▶ Text passage:
Increasing CRM Adoption
Posted on: May 3, 2012 | By: SuperUser Account | Microsoft Dynamics CRM
Sales managers usually have no problem grasping the value of CRM (Customer Relationship Management). It presents sales data in an easily-digested format that allows managers to adjust programs, processes and people to optimize selling. For sales people, however, CRM is often viewed as a new burden, a hindrance and an example of the sales manager shifting his work on to them. In reality, it’s as helpful to sales staffers as it is to managers, if used right. But perception is reality, so sales managers need to help overcome preconceptions of their sales staff. In other words, sales managers need to sell CRM to their sales staff. However, CRM brings so many benefits up and down the sales ecosystem that it becomes an easy sale if those benefits are articulated properly.
But what’s in it for the sales staff? They’re the ones who will spend extra time entering data into the CRM application. Adding the maintenance of customer records in CRM over other duties is not initially seen as a benefit, it’s seen as something that keeps them from their key task of selling. And providing managers with additional data is viewed as a way of allowing the managers to keep tabs on the sales staff. If the purpose of the CRM application is to give their supervisors more information with which to badger them, why would sales staff use it?
Of course, CRM is much more than simply a management tool and it’s most effective when it has more data entered into it. That doesn’t result in mere managerial success, it means success for the entire sales team and success for the entire business. So how do you get past the perception that CRM is an eavesdropping tool for sales managers and a burden on the sales staff, and instead cultivate a view that CRM is a tool that helps everyone in the organization?
You have to sell the sales staff on CRM. You can do it if you’re in sales, you’ve probably sold things in the past that bring benefits that are fewer in number and harder to track than those provided by CRM.
Here are four ways to position CRM to help you demonstrate to your sales team that using CRM will make their lives easier and their commission checks larger.
1. CRM is a memory accelerator
No one can hold all of the pertinent contact information in his or her head, nor can it be managed in a spreadsheet in an easily-accessible way for long before it too becomes overwhelming. However, once that data is entered into CRM, it’s there for good, accessible, and it’s easily modified if need be. Think of it as an assistant for the salesperson’s brain. Instead of devoting brain power to remembering where data on prospects and customers are hiding on the desk or on the desktop, salespeople can go to a single source, get the data they need quickly and then devote the rest of their mental energy to selling.
2. CRM organizes your activities
Sales people have complicated calendars, especially if what they sell has a long sales cycle. That can result in a reminder system to help them follow up with calls when the time is right. But these are usually home-grown systems, and home grown systems often start to groan under heavy burdens. Increase the number of leads you’re working on by 30 percent, and will your jury-rigged Outlook-based reminder system hold up? CRM is great for building these reminders into your daily process, and they can help you standardize your sales processes so that you never forget to schedule a follow-up call. Moreover, they also provide you with a record of your follow-up activities. Even if you don’t include notes from a call, the fact that you know you made it is useful and probably more than you’re tracking right now.

▶ To-do list:
1. From the CRM adoption article, copy the text between "Here are four" and "energy to selling.", inclusive.
2. In the CRM adoption article, by what percentage does the example increase the number of leads a salesperson is working on?
3. Continue the CRM adoption article from where it stops.

▶ Data rows:
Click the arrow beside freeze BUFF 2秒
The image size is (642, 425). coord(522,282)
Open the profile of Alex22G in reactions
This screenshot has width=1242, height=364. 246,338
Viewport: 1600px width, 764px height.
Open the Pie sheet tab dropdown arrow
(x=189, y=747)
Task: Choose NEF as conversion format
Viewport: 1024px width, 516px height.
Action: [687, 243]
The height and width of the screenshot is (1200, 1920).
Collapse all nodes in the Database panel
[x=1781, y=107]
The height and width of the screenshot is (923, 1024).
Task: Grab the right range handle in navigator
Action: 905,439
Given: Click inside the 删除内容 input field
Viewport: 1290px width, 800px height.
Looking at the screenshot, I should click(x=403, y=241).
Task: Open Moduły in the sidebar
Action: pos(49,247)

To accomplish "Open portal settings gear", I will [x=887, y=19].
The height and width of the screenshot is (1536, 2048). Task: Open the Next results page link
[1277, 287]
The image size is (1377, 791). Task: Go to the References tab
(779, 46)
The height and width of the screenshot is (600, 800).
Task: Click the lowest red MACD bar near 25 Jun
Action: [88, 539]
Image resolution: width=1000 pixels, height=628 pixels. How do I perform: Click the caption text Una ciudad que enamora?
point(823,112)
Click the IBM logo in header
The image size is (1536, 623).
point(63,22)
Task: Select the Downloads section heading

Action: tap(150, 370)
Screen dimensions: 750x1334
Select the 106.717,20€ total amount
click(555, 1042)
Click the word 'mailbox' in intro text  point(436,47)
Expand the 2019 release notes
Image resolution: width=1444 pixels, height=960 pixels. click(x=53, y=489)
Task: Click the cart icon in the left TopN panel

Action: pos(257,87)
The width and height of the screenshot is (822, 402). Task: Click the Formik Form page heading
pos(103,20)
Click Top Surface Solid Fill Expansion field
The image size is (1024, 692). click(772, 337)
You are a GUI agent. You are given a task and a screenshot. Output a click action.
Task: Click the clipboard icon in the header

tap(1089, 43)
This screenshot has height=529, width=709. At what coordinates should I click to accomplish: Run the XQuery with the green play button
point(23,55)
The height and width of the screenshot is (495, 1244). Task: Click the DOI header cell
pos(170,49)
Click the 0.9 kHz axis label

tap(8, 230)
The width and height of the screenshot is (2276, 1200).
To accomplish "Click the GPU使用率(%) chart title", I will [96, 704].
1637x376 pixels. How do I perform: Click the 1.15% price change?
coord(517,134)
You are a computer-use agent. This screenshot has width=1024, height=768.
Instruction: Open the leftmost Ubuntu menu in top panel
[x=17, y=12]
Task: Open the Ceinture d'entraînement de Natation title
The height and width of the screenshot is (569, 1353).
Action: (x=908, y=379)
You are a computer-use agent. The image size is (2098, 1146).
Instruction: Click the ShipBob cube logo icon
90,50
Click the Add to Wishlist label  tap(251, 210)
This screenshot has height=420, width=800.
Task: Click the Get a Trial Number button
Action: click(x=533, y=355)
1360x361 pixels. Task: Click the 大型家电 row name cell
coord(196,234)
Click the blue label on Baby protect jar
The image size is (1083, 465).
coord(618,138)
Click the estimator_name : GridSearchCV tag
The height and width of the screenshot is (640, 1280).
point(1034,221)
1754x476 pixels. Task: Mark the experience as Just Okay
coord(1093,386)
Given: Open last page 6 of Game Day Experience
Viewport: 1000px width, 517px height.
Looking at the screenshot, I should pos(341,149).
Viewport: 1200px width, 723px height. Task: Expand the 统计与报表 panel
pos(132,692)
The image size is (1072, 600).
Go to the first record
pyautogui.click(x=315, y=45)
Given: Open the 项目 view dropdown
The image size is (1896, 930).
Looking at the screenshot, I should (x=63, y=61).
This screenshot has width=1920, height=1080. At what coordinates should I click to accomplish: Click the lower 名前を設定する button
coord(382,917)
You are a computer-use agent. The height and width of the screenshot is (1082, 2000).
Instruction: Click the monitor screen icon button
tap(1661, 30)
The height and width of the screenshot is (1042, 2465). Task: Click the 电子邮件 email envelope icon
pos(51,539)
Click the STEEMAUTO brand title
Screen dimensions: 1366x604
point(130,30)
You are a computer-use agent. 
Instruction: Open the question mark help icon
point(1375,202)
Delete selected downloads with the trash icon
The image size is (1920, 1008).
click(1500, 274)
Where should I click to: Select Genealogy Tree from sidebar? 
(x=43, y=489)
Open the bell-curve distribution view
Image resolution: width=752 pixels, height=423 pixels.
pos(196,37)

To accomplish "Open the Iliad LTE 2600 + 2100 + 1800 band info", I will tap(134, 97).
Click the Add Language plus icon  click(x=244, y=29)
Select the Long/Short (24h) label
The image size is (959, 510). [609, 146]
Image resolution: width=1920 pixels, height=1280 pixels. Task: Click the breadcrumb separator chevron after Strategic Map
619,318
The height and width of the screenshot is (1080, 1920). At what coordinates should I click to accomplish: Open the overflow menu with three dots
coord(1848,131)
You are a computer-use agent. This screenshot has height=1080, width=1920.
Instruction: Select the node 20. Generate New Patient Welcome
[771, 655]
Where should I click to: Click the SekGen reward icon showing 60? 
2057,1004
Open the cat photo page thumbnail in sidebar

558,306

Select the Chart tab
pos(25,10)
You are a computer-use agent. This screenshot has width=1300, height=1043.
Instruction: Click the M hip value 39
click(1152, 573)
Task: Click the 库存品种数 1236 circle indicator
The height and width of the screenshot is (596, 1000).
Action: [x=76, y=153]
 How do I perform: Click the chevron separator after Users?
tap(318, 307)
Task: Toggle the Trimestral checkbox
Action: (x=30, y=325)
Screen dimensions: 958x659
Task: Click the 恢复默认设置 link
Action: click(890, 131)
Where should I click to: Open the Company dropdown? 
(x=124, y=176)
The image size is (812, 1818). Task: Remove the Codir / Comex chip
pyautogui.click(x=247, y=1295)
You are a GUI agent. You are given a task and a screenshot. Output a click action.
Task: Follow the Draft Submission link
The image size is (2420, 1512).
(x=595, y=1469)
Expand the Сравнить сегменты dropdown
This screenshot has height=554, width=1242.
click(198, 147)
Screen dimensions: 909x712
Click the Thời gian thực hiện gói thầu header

▶ Answers to the tasks:
1.
Here are four ways to position CRM to help you demonstrate to your sales team that using CRM will make their lives easier and their commission checks larger.
1. CRM is a memory accelerator
No one can hold all of the pertinent contact information in his or her head, nor can it be managed in a spreadsheet in an easily-accessible way for long before it too becomes overwhelming. However, once that data is entered into CRM, it’s there for good, accessible, and it’s easily modified if need be. Think of it as an assistant for the salesperson’s brain. Instead of devoting brain power to remembering where data on prospects and customers are hiding on the desk or on the desktop, salespeople can go to a single source, get the data they need quickly and then devote the rest of their mental energy to selling.

2. 30 percent

3.
CRM also helps in reporting on all that hard work. Examples include the weekly sales funnel status update and forecast updates. When selling data is entered into CRM, the application automates these activities entirely. It gives the sales staff more time to sell and makes it easier for managers to assemble their forecasts, giving them more time to act as coaches and mentors.
3. CRM lets you share intelligence
Of course, sales people are very protective of the accounts they’re working. However, it makes sense to compare notes. If one selling approach is working, why keep it to yourself? Being the most successful sales person in a failing sales organization is gratifying only up until the point that your company declares bankruptcy. Tracking selling patterns allows sales people to see what works for them, and what might work for others; instead of having the sales manager impose a set of “best practices,” sales people can develop and share them among themselves. CRM also makes it much easier to get productive when territories shift or when responsibilities change. Instead of starting from scratch, the record of the business’s behavior in those regions or markets has been captured and that data is immediately available to help get the salesperson who’s inheriting them up to speed.
4. CRM ensures recurring sales
While the immediate benefits to sales are nice, there’s a behind-the-scenes benefit to sales are great as well. The customer record is useful to customer support, which can understand the relationship between the customer and the company and use it to provide better service. It’s also a big help to marketing, which can better segment the customer audience for its messages and use the data to hunt down better qualified leads. As a result, salespeople will encounter happier customers when it comes time to renew a contract, sell a replacement product or upsell a customer to a new product or service. Support and marketing may not be the salesperson’s responsibility, but how well those responsibilities are carried out have a direct impact on the salesperson’s success with recurring business. By starting the process of documenting customer relationships, salespeople are laying the groundwork for success today and down the road.
While positioning CRM’s benefits in terms that appeal to the sales staff is an important first step, what’s not all there is getting complete buy-in. As in any sale, you’ll need to break through skepticism in order to win your customers over.
Nothing beats the skeptics better than real results. For that reason, one favorite tactic it to keep an eye open for early wins that resulted from the use of CRM. Keep an eye out for the eager adopters within the sales team, and watch their wins. When a salesperson can point at a sale and describe how CRM helped get him closer to a close, take notes and make sure everyone on your sales team hears about it.
CRM has a lot of benefits for your business and they’re benefits to everyone within your business. But change is tough, especially when your sales staff is already succeeding at what they’re doing and they perceive new technology as a hindrance rather than as a help. If you want them to help you as a sales manager better understand what’s going on in your sales pipeline, you need to demonstrate to them how CRM can help them boost their commissions while making their lives easier. Just as in selling any other product, it’s important to frame CRM in terms of the problems it solves for your sales staff.